■ Data listing ■
[Start of section]

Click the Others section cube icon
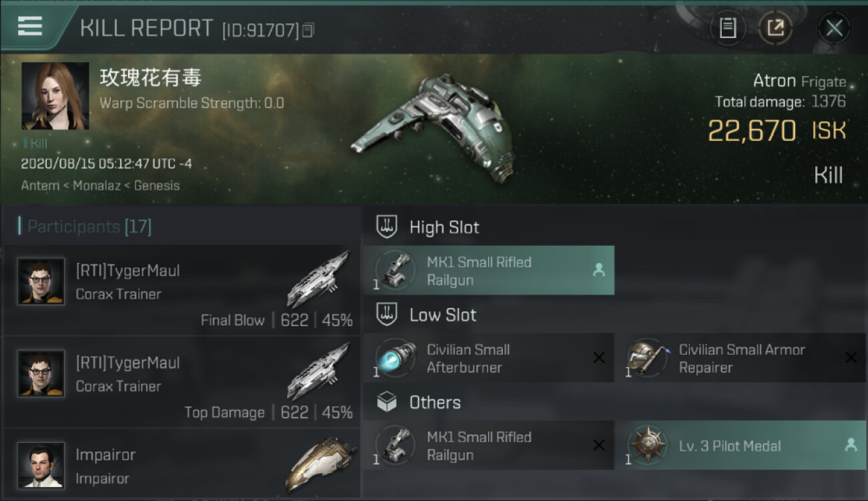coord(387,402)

[End of section]
[Start of section]

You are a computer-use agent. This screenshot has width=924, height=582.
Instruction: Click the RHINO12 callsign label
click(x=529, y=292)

[End of section]
[Start of section]

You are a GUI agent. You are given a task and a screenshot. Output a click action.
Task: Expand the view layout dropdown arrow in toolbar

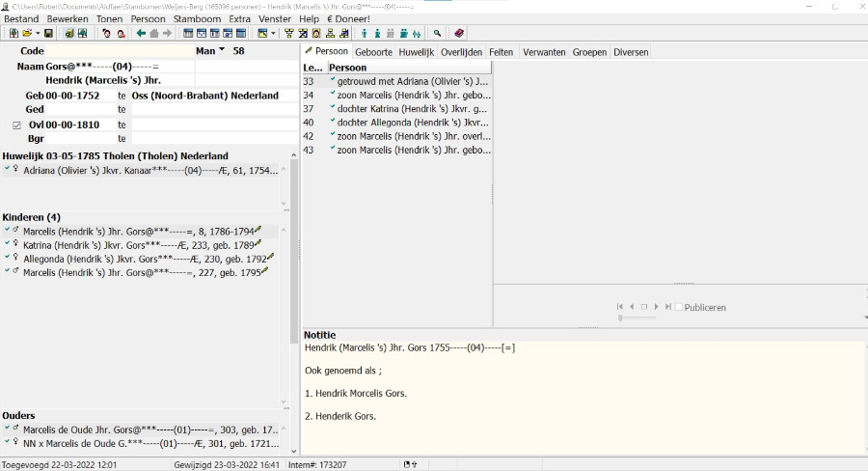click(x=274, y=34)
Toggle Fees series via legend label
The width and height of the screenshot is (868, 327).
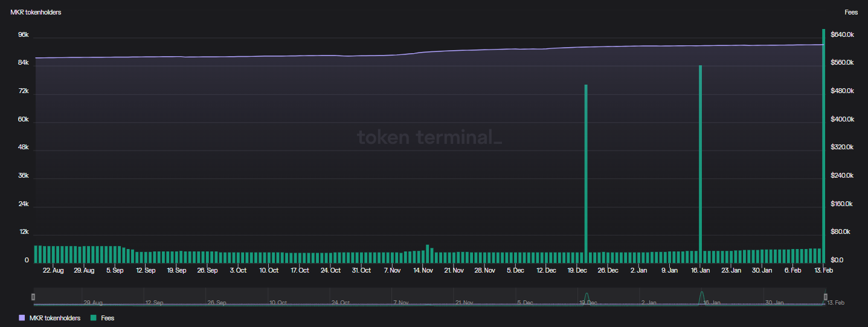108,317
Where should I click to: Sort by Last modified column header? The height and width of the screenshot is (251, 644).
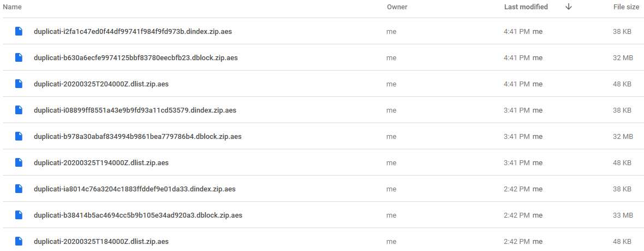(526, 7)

[End of section]

■ Work instructions ■
Copy out every line from the data above in which the word "agent" occurs.

■ Finished task ■
You are a computer-use agent. This screenshot has width=924, height=582.
You are a GUI agent. You are given a task and a screenshot. Output a click action.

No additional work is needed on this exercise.